Venezuela is no basket case. This is an oil-rich, OPEC nation, much like Kuwait, Saudi Arabia, and the UAE. But unlike them, Venezuela lacks leadership and good policies. Maduro’s troubles today are man-made and borne out of bad governance and wrong economic policies more than foreign intervention.
Leftwing Maduro is the odd-man-out in a region that has turned right. He is disliked and shunned by his neighbors. Fourteen nations of the Americas called on him last month to step down. His brand of old-style leftwing populism has lost its charm. A month ago he addressed his nation on New Year’s Eve with these words: “Victory awaits us! The future awaits us! And everything will be better!”. A month later, the nation is on the brink of civil war.

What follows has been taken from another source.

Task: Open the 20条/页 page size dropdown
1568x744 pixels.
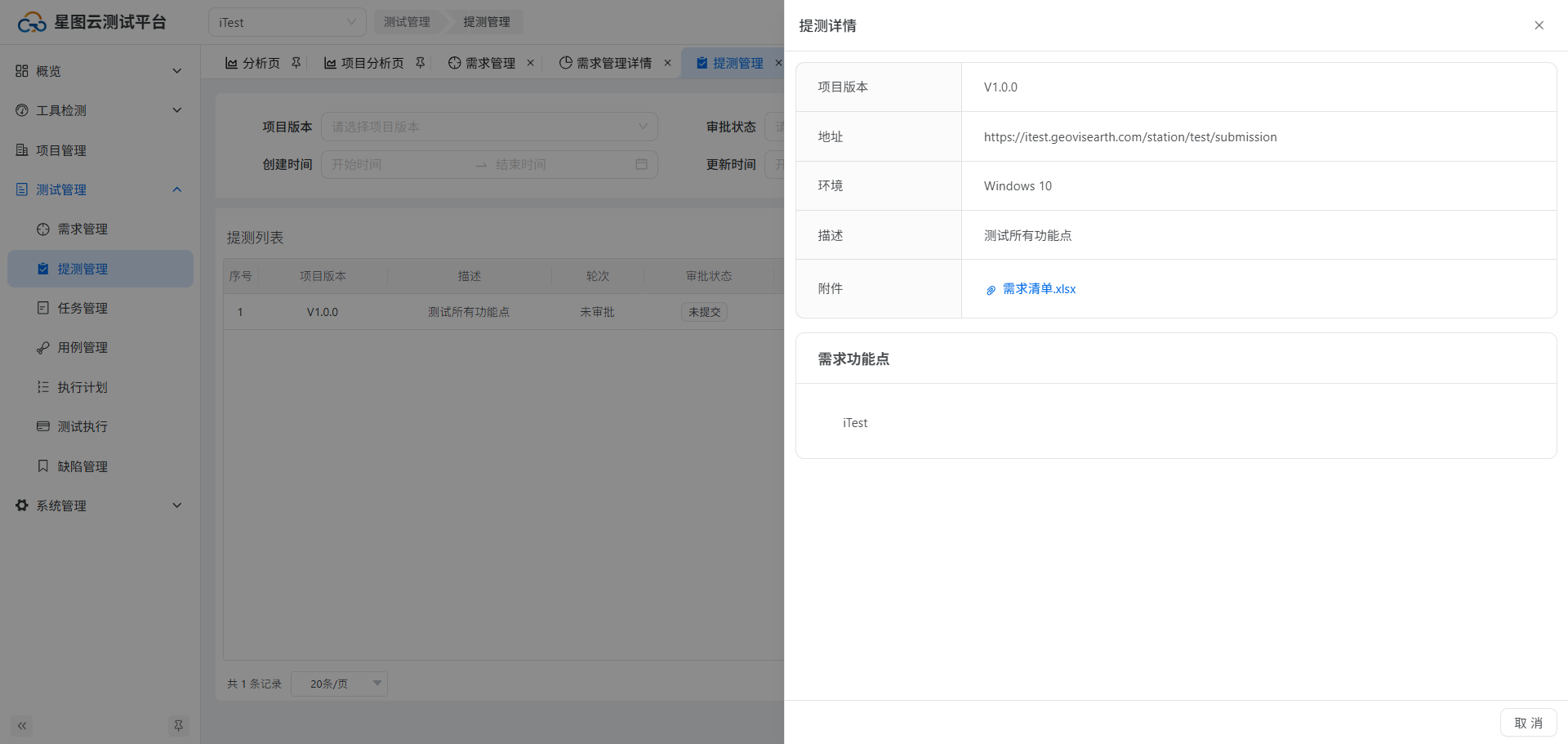Action: 339,684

The former bus driver and union leader is trying to cling to power through empty rhetoric. It’s a fall from grace for someone who has little to offer his people ever since he succeeded the charismatic Hugo Chavez in 2013. Recognizing Maduro’s loyalty, Chavez made him a deputy president and a foreign minister. But Maduro has always been better as a rabble-rouser than as an administrator. His tenure has been marred by a suffocating recession, high inflation, divisive politics, refugees, and political isolation in the region. If Venezuela is teetering on the verge of collapse today, President Maduro will share a large part of the blame.

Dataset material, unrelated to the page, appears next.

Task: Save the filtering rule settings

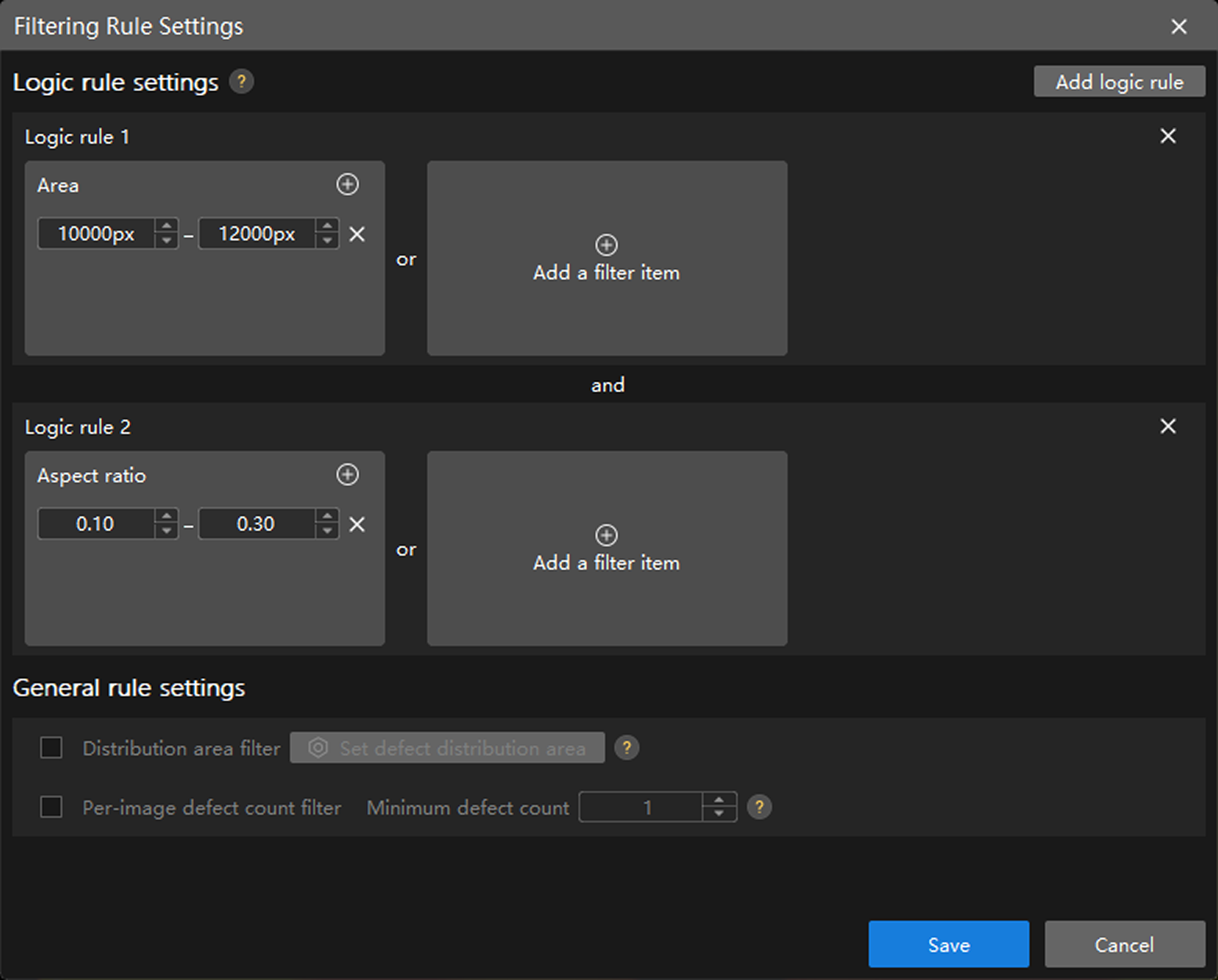Action: (948, 945)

If Venezuela is a mess, it is natural to expect neighbors and especially the US to intervene. That’s what big powers do. Russia intervened in Syria when Assad failed to hold his country together. For long, countries like Moscow, Cuba, Iran, and others have used Caracas to rub the US in the face. To expect Washington to stay back when it has a chance to exploit Maduro’s troubles is to be naïve.

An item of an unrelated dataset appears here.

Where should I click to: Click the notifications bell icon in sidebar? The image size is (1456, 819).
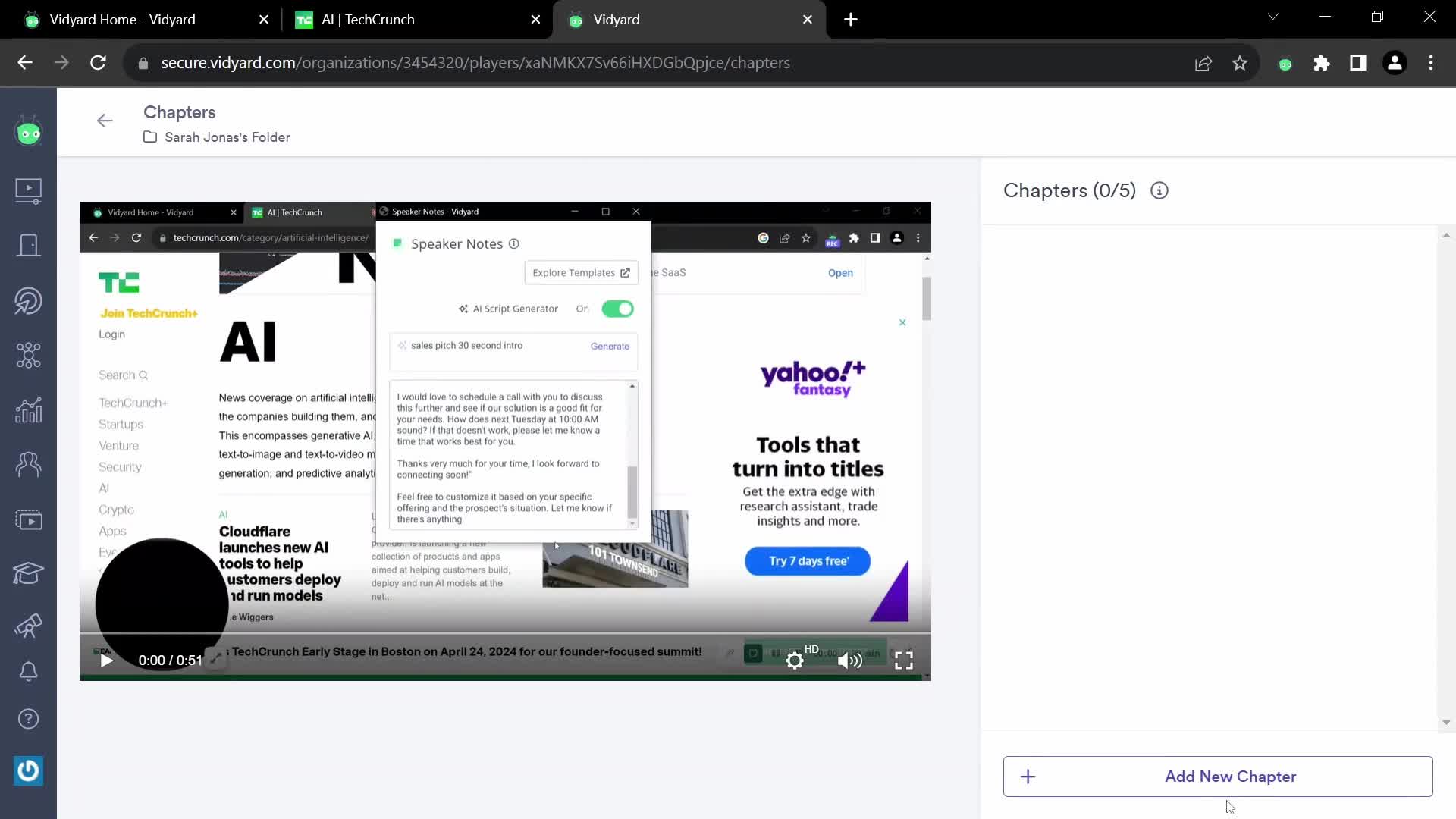tap(28, 670)
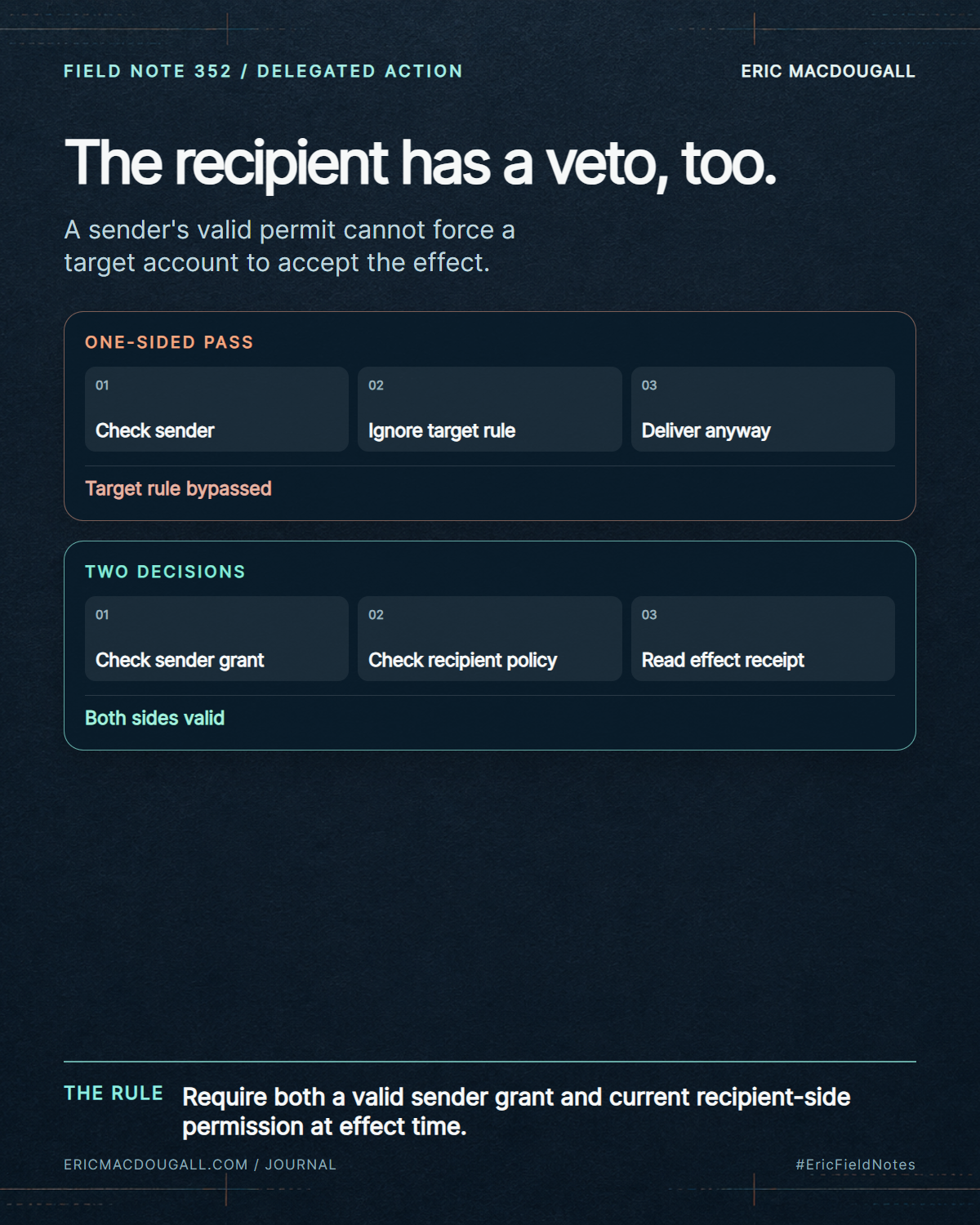
Task: Click the subtitle about sender's valid permit
Action: 289,246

Maduro is prolonging a political crisis he cannot resolve. A large segment of Venezuelans is opposed to him. While the opposition receives foreign support, it cannot be dismissed as foreign agents. The inability to diffuse internal conflict and unite his people is a key failure of the Maduro administration since 2013, and he had plenty of time to work on this. Even today, he shows no signs he intends to unite his country. If anything, if his people allow him to remain in power, he shows every intention of going the way of Saddam, Assad, Gaddafi, and Ali Abdullah Saleh in Yemen. These are examples of leaders who chose to destroy their nations over relinquishing power. A different example would be that of President Hosni Mubarak of Egypt, who stepped down to avoid a civil war and a potential foreign intervention.
If President Maduro weakens his country to the point where outsiders intervene, he would be responsible. The idea that he alone can protect Venezuela’s interests is an insult to his people, a large part of whom oppose him democratically.
None of this means that a possible American military intervention in Venezuela is a good idea. It is not. If anything, it would give Maduro a new legitimacy as a leader resisting foreign invasion. Such an intervention will also weaken the new emerging Venezuelan leadership in the form of opposition leader Juan Guido, and there is nothing an unstable country in transition needs more than a leader who can unite and who is not tainted by allegations of being a foreign puppet or agent. America is better off supporting the legitimate right of the Venezuelan people to change their government through legal means, including peaceful public dissent.
Like him or hate him, Hugo Chavez was a charismatic leader who united his nation. Maduro has lived off Chavez’ good name for too long. He failed in governing his country for five years. Should the world ignore while Maduro pushes his people to the brink of civil war? The irony is that foreign intervention can also lead to a different type of collapse and possible civil conflict.
The world is facing a choice between watching Venezuela descend into civil war and doing nothing about it or intervene leading to further instability.
But one thing is clear: it is Maduro’s decisions, more than a foreign intervention, which will dictate which way Venezuela goes.